Conditions in the prison were harsh because of overcrowding, lack of food, the outbreak of diseases and the brutality of the Japanese sentries. However, Fred never lost his impish sense of humour and after the war, many of his fellow prisoners testified that his capacity for finding laughter even at the bleakest situations played an important role in maintaining spirits and in giving teh captives the strength to endure. Through documents donated to the museum by Fred's nephew, Michael Beddard, Fred was evidently likeable character amongst the other inmates, helping to keep spirits high.

A drawing of scroll and Sime Road Camp with the signatures of several other captives of varying professions. Given to Fred Bailey during his interment.

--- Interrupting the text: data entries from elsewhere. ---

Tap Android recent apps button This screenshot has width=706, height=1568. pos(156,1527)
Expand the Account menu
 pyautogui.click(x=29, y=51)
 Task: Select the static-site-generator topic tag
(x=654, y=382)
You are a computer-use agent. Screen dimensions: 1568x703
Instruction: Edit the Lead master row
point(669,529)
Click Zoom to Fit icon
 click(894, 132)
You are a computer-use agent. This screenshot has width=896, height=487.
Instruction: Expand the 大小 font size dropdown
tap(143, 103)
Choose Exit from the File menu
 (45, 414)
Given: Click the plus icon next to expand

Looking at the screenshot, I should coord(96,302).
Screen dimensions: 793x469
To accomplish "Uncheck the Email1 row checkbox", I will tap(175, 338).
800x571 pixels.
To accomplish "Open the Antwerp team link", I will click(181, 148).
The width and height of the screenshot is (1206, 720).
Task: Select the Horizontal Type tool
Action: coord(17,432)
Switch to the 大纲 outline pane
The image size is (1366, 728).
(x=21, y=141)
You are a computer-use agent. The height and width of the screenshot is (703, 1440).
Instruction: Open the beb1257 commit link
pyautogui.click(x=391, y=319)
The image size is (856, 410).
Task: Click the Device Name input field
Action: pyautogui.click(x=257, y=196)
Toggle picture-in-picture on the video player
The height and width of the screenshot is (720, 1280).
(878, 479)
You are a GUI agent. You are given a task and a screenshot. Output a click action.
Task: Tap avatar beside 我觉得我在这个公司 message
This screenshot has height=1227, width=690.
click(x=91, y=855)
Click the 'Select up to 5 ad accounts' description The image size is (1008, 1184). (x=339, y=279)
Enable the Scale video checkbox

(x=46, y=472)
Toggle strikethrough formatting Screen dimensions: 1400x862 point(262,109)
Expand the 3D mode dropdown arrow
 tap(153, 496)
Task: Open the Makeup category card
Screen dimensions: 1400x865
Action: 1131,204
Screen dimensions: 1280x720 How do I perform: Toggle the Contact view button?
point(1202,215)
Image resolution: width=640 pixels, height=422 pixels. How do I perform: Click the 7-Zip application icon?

The document serves as evidence of the impact his personality had on his fellow inmates.

One such inmate was the Rt Rev Leslie Wilson, Bishop of Singapore. At the end of the war, Rev Wilson had given Fred Bailey a parting gift - a simple crucifix.

Fred intended to give this cross to his wife, May, as soon as he returned to Britain. However, on the voyage home, he learned that May had passed away from an asthma attack after learning that her husband was safe and returning from Singapore after more than three years of worrying about his fate. Hence upon his return, he was not only burdened with the loss of his wife but was also burdened with the challenge of rekindling his relationship with his two daughters who barely recognised their own father.

May's mother, Emily Vernon extended her support to her son-in-law by helping to raise his daughters, Freda and Sheila. In appreciation for her actions, Fred gave the cross to her. Back at home, Fred was still a popular local character in his small town, selling eggs from a basket on his bicycle. The humour and cheer that he carried with him never dwindled, even when he had lost both his legs (as a result of harsh punishments he was compelled to endure whilst in Changi).

Reverend Bishop Wilson (above)

Fred Bailey passed away at the age of 78, in 1987.

The crucifix (left) that was given to Emily Vernon, was kept safely as one of her most treasured possessions. It was eventually passed down to her grandson Michael Beddard, before she died at the age of 94. The crucifix was donated to the museum in 2005 by Beddard himself and currently resides and is on display at the Changi Museum.

"I may never know for sure what the design means but I know what the cross symbolises for me - that the outward differences between people don't really matter: an ordinary working man like Fred and a Prince of the Church like the Bishop, can find themselves in the same circumstances and become friends."

Michael Beddard, nephew of Fred Bailey

The museum extends its appreciation to Michael & Pam Beddard, Freda Alcock and Sheila Hewitt for their kind donations and accounting their uncle's/father's history to be preserved in the museum and remembered by the generations to come.